La Corte d’Appello di Milano, con una decisione del 16 maggio 2103, ha rigettato l’impugnazione del licenziamento disciplinare proposta da un lavoratore contro un Ente Pubblico Economico, assistito dallo Studio.

La Corte ha respinto la censura del lavoratore, che si era doluto della mancata ammissione in primo grado di alcune richieste istruttorie, evidenziando che essa non costituiva, come rilevato dall’Ente, motivo di riforma della sentenza di primo grado.

La Corte ha, quindi, ribadito il principio, già affermato dalla giurisprudenza di legittimità, secondo cui il giudice di merito è libero di formare il proprio convincimento sulla base degli elementi di prova che reputa più attendibili; ha, poi, l’obbligo: a) di decidere la controversia sulla base delle prove prodotte in giudizio; b) di motivare la propria decisione, dando conto di aver esaminato il complesso materiale probatorio acquisito nel processo, e di non aver ignorato elementi di prova astrattamente decisivi.

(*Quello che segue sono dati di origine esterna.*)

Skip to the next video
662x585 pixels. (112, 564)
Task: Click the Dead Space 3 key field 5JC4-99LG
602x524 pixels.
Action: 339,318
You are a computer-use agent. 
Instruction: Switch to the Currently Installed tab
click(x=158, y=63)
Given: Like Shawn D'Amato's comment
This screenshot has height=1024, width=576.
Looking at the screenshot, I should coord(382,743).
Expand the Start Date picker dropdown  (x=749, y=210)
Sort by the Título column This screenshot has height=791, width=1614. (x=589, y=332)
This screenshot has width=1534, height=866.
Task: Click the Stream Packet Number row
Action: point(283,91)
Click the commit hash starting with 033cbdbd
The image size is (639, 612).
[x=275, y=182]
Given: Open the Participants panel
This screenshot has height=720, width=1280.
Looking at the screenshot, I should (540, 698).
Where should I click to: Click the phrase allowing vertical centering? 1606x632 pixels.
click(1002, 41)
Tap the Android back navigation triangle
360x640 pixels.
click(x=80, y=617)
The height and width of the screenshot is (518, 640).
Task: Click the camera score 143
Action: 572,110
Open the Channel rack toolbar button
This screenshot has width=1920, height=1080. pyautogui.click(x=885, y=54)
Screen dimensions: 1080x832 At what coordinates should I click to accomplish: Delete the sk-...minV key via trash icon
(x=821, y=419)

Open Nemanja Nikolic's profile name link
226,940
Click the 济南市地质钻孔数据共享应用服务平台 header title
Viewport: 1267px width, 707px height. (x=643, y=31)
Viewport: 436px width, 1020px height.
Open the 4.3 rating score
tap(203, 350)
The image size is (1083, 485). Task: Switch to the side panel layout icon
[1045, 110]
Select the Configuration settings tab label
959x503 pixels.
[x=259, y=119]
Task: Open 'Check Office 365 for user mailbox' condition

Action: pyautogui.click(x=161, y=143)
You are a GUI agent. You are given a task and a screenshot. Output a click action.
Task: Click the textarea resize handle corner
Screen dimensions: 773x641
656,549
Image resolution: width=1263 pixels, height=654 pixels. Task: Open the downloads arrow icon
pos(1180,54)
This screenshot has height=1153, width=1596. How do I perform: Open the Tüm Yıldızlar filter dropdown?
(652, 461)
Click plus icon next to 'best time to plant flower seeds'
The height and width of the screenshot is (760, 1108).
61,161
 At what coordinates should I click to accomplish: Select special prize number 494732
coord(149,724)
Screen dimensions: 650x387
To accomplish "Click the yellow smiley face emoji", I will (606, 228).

Nel caso di specie, l’Ente convenuto aveva prodotto molteplici documenti, formati in parte nel corso del giudizio penale che aveva visto coinvolto il lavoratore. La Corte ha ritenuto, pertanto, superflua l’ulteriore attività istruttoria richiesta dal lavoratore reputandola, in ogni caso, inidonea a smentire la responsabilità del medesimo in merito ai fatti contestati, così come attestata dalla documentazione agli atti.